When we perform an arithmetic function like addition, subtraction, multiplication and division on a set of numbers (say rational numbers), if the result will fall in the same set, we say the set satisfies closure property.

Pre-Requisites:

Basic knowledge about arithmetic operations and rational numbers

Activity:

Make a simple set with number cards in an urn. Pick two cards and perform arithmetic operations on them.
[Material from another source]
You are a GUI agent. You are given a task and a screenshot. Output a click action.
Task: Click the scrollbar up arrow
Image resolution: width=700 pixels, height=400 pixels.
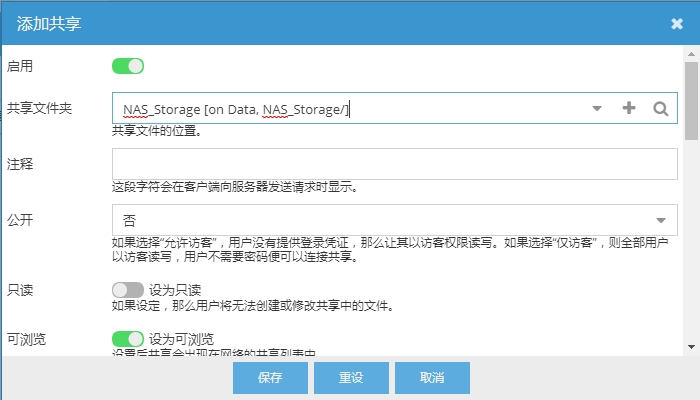pos(692,54)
Check if the result is a number in the urn or not.

Real Life Question:

Integer/Integer in not an Integer always; Rational + Rational = Rational?

Key Words / FlashCards
Key Words Definitions (pref. in our own words)
Closure property A set has closure property under an operation if the result of the operation is always an element of the set.
Learning aids / Gadgets
Gadgets How it can be used
Number cards and urns To set the range of a set and check the arithmetic operations to check closure property.
Real life uses :

Giant wheel, Chess movements, Travelling animals in swarms

Practical examples around us
Examples Explainations
Fan The speed control has only six positions and any kind of operation results in one or the other position.
March Drill Any kind of turning command will return to a perfect predefined position.
What you learn in Theory:

An Intro into closure property in whole numbers, integers and rational numbers.

What you learn in Practice:

The closure property of various sets made from the number cards and urn.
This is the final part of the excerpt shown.